Step 5: ZeRO (Zero Redundancy Optimizer)¶

ZeRO eliminates memory redundancy by partitioning optimizer states, gradients, and model parameters across GPUs instead of replicating them.

ZeRO Stages¶

Stage	What's Partitioned	Memory per GPU (7B model, 8 GPUs)
Stage 0 (DDP)	Nothing — full replication	28 + 56 + 14 = 98 GB
Stage 1	Optimizer states	28 + 7 + 14 = 49 GB
Stage 2	+ Gradients	28 + 7 + 1.75 = 36.75 GB
Stage 3	+ Model parameters	3.5 + 7 + 1.75 = 12.25 GB

graph LR subgraph s0["Stage 0: DDP"] G0_M[Model ✓] G0_O[Optimizer ✓] G0_G[Gradients ✓] end subgraph s1["Stage 1: Partition Optimizer"] G1_M[Model ✓] G1_O[Optimizer ⅛] G1_G[Gradients ✓] end subgraph s2["Stage 2: + Partition Gradients"] G2_M[Model ✓] G2_O[Optimizer ⅛] G2_G[Gradients ⅛] end subgraph s3["Stage 3: + Partition Parameters"] G3_M[Model ⅛] G3_O[Optimizer ⅛] G3_G[Gradients ⅛] end

DeepSpeed ZeRO Implementation¶

import deepspeed
import torch
import torch.nn as nn
from torch.utils.data import DataLoader, DistributedSampler
import json
import logging

logger = logging.getLogger(__name__)


DEEPSPEED_CONFIG = {
    "train_batch_size": 256,
    "train_micro_batch_size_per_gpu": 8,
    "gradient_accumulation_steps": 4,

    "optimizer": {
        "type": "AdamW",
        "params": {
            "lr": 1e-4,
            "betas": [0.9, 0.95],
            "weight_decay": 0.1,
        },
    },

    "scheduler": {
        "type": "WarmupDecayLR",
        "params": {
            "warmup_min_lr": 0,
            "warmup_max_lr": 1e-4,
            "warmup_num_steps": 2000,
            "total_num_steps": 100000,
        },
    },

    "bf16": {"enabled": True},

    "zero_optimization": {
        "stage": 3,
        "offload_optimizer": {"device": "cpu", "pin_memory": True},
        "offload_param": {"device": "none"},
        "overlap_comm": True,
        "contiguous_gradients": True,
        "reduce_bucket_size": 5e8,
        "stage3_prefetch_bucket_size": 5e8,
        "stage3_param_persistence_threshold": 1e6,
        "gather_16bit_weights_on_model_save": True,
    },

    "gradient_clipping": 1.0,

    "activation_checkpointing": {
        "partition_activations": True,
        "contiguous_memory_optimization": True,
    },

    "wall_clock_breakdown": True,
}


class DeepSpeedTrainer:
    """Training with DeepSpeed ZeRO for large model training."""
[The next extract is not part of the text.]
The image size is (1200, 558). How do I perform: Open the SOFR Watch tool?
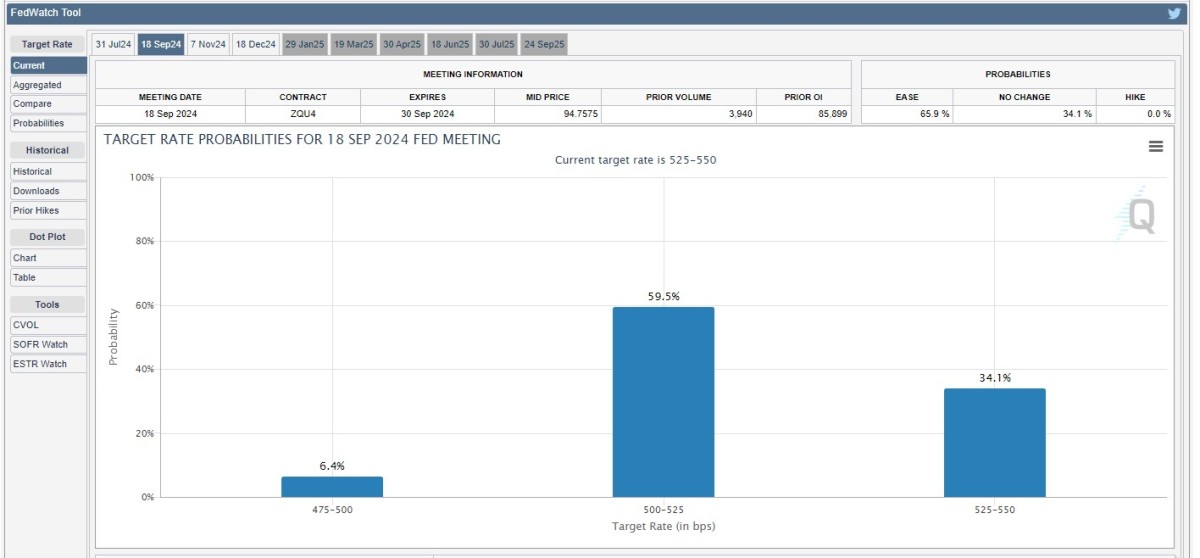click(48, 344)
    def __init__(self, model: nn.Module, train_dataset, config: dict | None = None):
        self.config = config or DEEPSPEED_CONFIG

        self.model_engine, self.optimizer, self.train_loader, self.scheduler = (
            deepspeed.initialize(
                model=model,
                config=self.config,
                training_data=train_dataset,
            )
        )

        self.local_rank = self.model_engine.local_rank
        self.global_rank = self.model_engine.global_rank
        self.is_main = self.global_rank == 0

        if self.is_main:
            logger.info(
                "DeepSpeed initialized: ZeRO stage %d, world size %d",
                self.config["zero_optimization"]["stage"],
                self.model_engine.world_size,
            )

    def train_step(self, batch: dict) -> float:
        inputs = {k: v.to(self.model_engine.device) for k, v in batch.items()}

        outputs = self.model_engine(**inputs)
        loss = outputs.loss

        self.model_engine.backward(loss)
        self.model_engine.step()

        return loss.item()

    def train_epoch(self, epoch: int) -> dict[str, float]:
        self.model_engine.train()
        total_loss = 0.0
        num_steps = 0

        for batch in self.train_loader:
            loss = self.train_step(batch)
            total_loss += loss
            num_steps += 1

            if self.is_main and num_steps % 100 == 0:
                avg = total_loss / num_steps
                logger.info("Epoch %d, step %d, loss: %.4f", epoch, num_steps, avg)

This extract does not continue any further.